Come with an open mind, and the rest will follow
At the start of 2019, I made a huge change: transitioning from a role in the manufacturing industry to a dynamic and rapidly growing company with a dedicated and talented team in the world of technology.
The challenge that came with this transition was huge: The R&D team does not stop growing, and leaders are always looking for five-star candidates (and nothing less) with very specific competencies and in very specific fields. My future director left me with some very wise words at the end of my final interview: “Come with an open mind, and the rest will follow”. Fast-forward by one year, this was probably the best advice I could have received to evolve at Coveo.
The result of an open mind and spirit? A massive amount of learning.
You can always find someone better than you (and that’s great)!
At first, I didn’t know my colleagues that well. I quickly learned that there are passions for every taste and level at the office. I thought I was great at grilling meat, but then I met “Chef Karl” and other BBQ pros – my 3 years as a griller in a restaurant? Still ranked me as an amateur! I thought I was a music geek, but then I met many people (even the lunchtime gym coach) that showed me even more! I definitely got a great piece of humble pie to digest… even in my comfort zones! In my defence, my colleagues thought that I was sweet and calm…but then we played Laser Tag…Vengeance!
My humility was tested on the technical side as well. I thought I was alright – I knew enough about C++, and few deep learning systems to find my bearings quickly and get by. Big mistake.
Each function has its own language, its own framework and its own challenges. There are “only” 26 micro-service teams, each with their own needs and values to understand…not to mention their cross-functional relationships among one another.
I was not alright. Yes, there was a bit of proactivity in adapting to my new reality: I made use of my commutes to listen to podcasts and audiobooks on the world of technology that helped me understand. However, this alone time had its limits and luckily, each R&D team enthusiastically took the time to explain their part of the “Coveo puzzle”.
And now there are at least 200 people that I speak to on a regular basis who can teach me (kindly and passionately) about tools or applications that I rub shoulders with on a daily basis (and about any other technical subjects, like why most remote controlled or Bluetooth children’s toys are unsafe)!

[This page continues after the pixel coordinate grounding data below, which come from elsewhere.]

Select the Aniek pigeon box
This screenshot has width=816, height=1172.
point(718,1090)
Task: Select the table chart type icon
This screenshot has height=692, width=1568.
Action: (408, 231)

Each topic has its allegory!
A complex product divided into several micro-services is difficult to explain, both to developers or specialized people and to poor novices like me alike. So, I received many metaphors to explain what we do!
- “A Push-API is like someone being sent inside a house to receive and send back data that we want to process, without asking for permissions each time”.
- “A Docker container is like a “Good Food” box, but with the oven, the pans, the counters and the utensils to make the meal with too”.
- “Software Developers are like Darwin’s finches: they all have the same name, but they are all very different and have specific characteristics”.
- “Artificial intelligence is like ketchup: it’s not good on everything”.
The beauty of this is when we start to deepen our knowledge, we realize little details that we never noticed before. And this is how we can explain these concepts in more depth…until you need the next allegory!
Everything can be improved, even if it’s still working!
One of the biggest challenges that comes with Coveo is the constant growth. The tools that are useful today may not be in tomorrow’s arsenal. In one year, in HR alone, we have implemented four new tools or improvements to tools already used. The next year will bring even more changes.
The same is true for the technical teams: If a project can be improved and will attain better performance in the long term by using Golang instead of Java, we will do it! If a data warehouse can do a better job than our “data lake” for a streaming project, we will implement it!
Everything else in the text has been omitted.